An exact copy of each line below is needed, with no images in it.
** Opening Available records block **
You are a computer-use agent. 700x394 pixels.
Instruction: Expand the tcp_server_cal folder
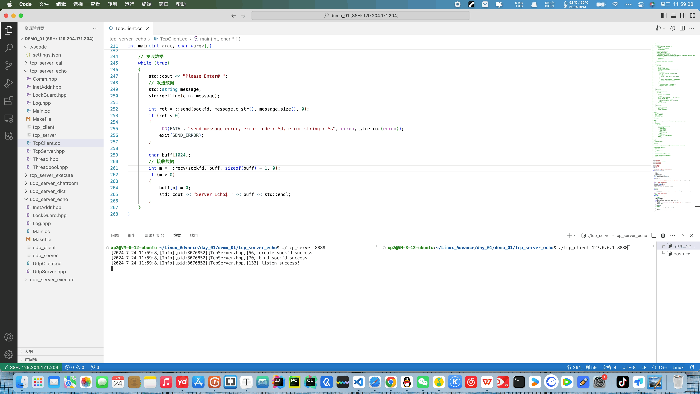pos(46,63)
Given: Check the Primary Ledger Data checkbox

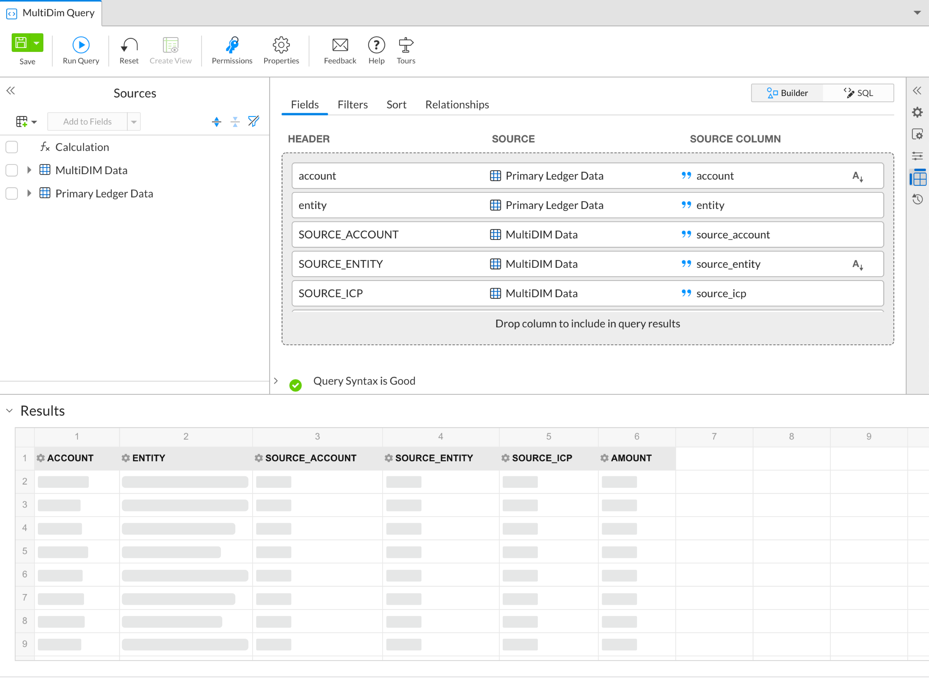Looking at the screenshot, I should pyautogui.click(x=11, y=193).

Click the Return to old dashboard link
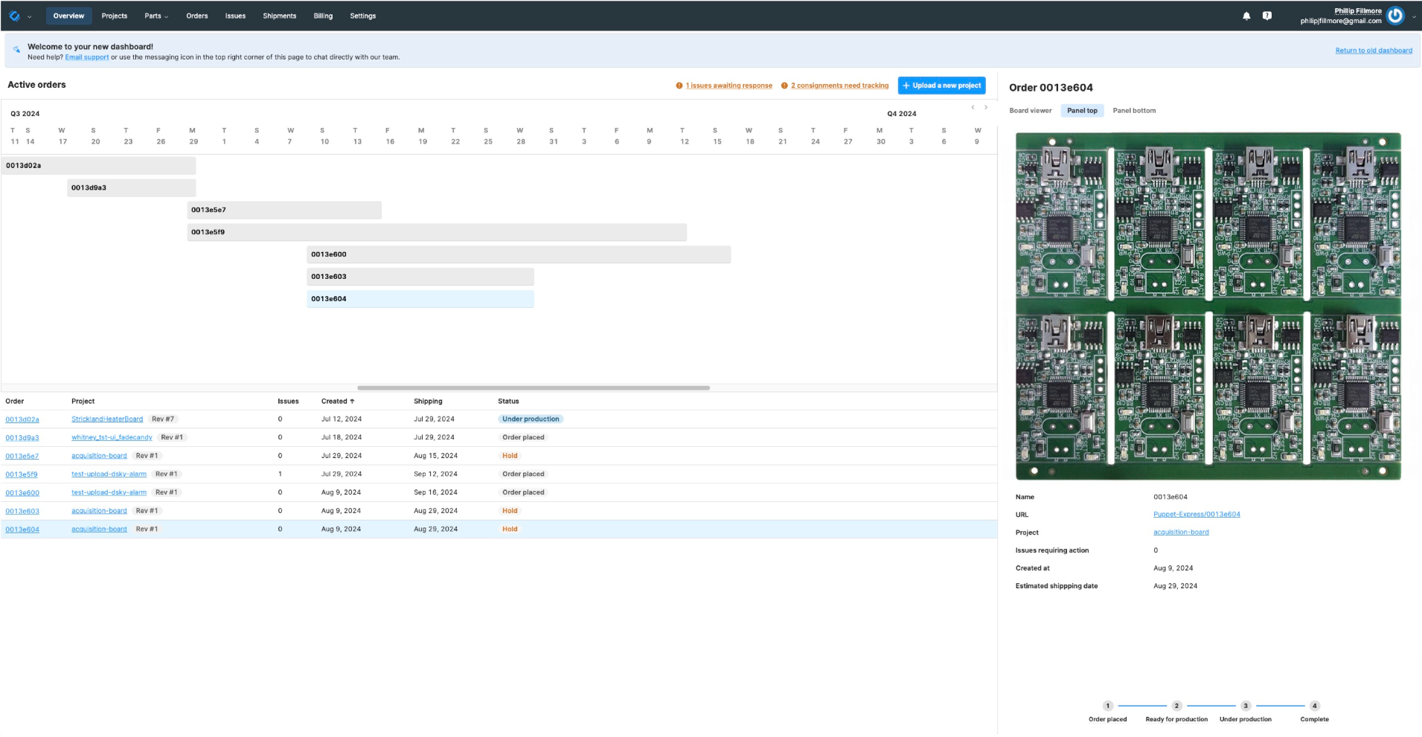click(1374, 50)
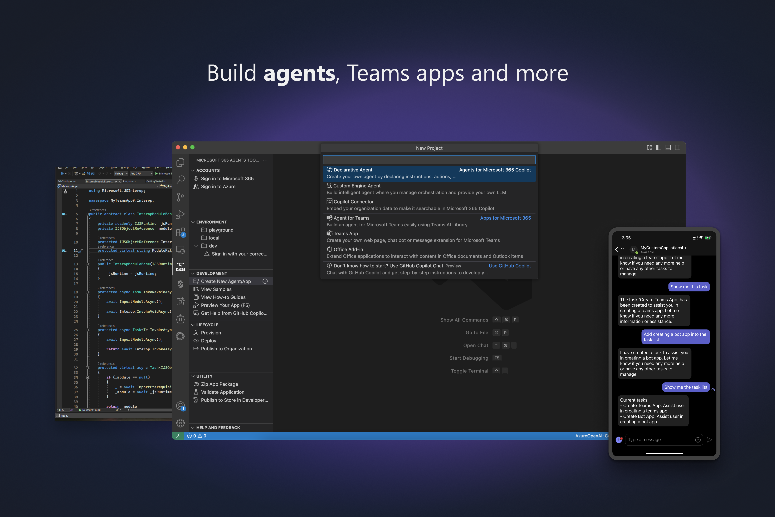Open the Explorer icon in activity bar

180,162
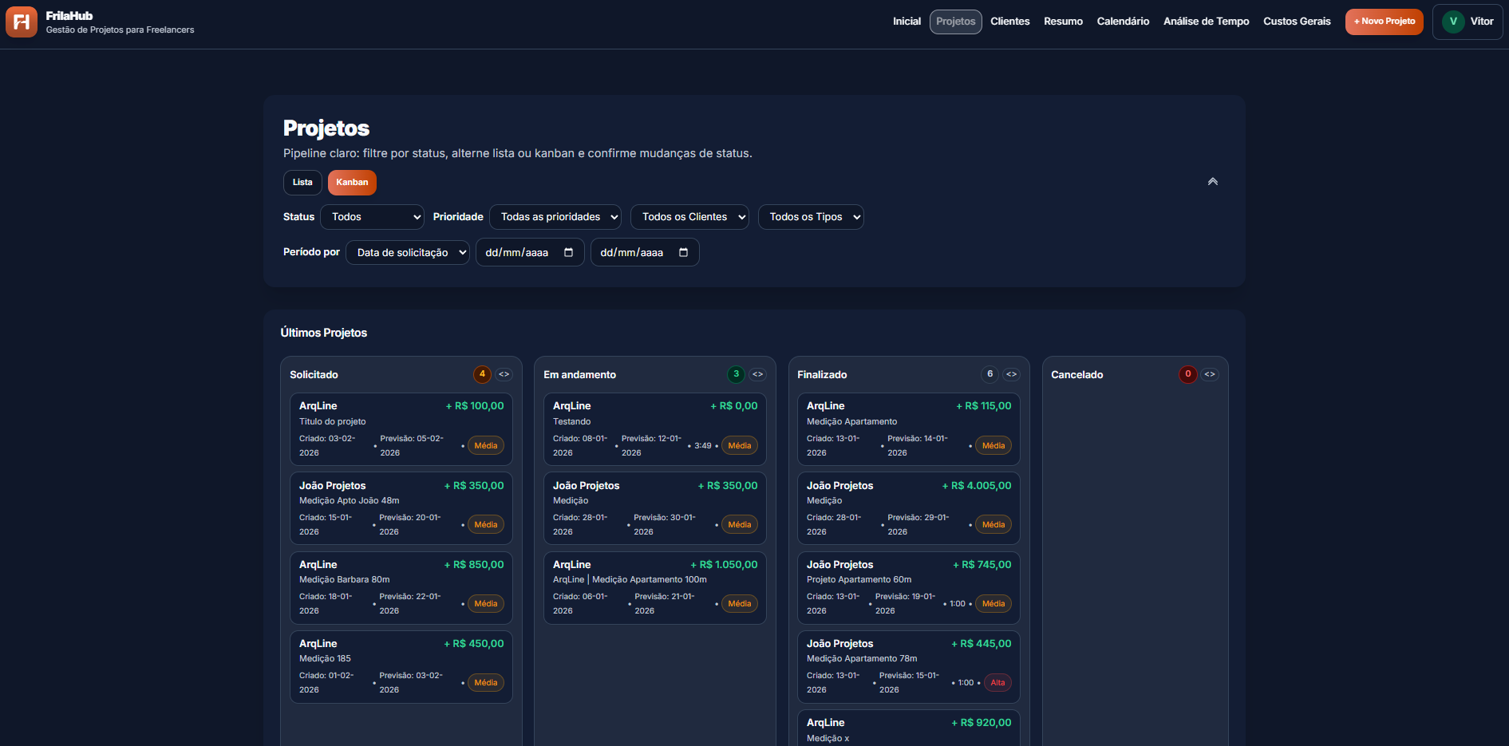Select the ArqLine Medição Apartamento card
Screen dimensions: 1509x746
pos(908,428)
** Closing Available records block **
Answer —
You are a computer-use agent. 700x394 pixels.
Instruction: Expand the tcp_server_cal folder
pos(46,63)
Given: Check the Primary Ledger Data checkbox

Looking at the screenshot, I should pyautogui.click(x=11, y=193).

Click the Return to old dashboard link
click(1374, 50)
Open the Explorer icon in activity bar

180,162
Select the ArqLine Medição Apartamento card
Screen dimensions: 1509x746
pos(908,428)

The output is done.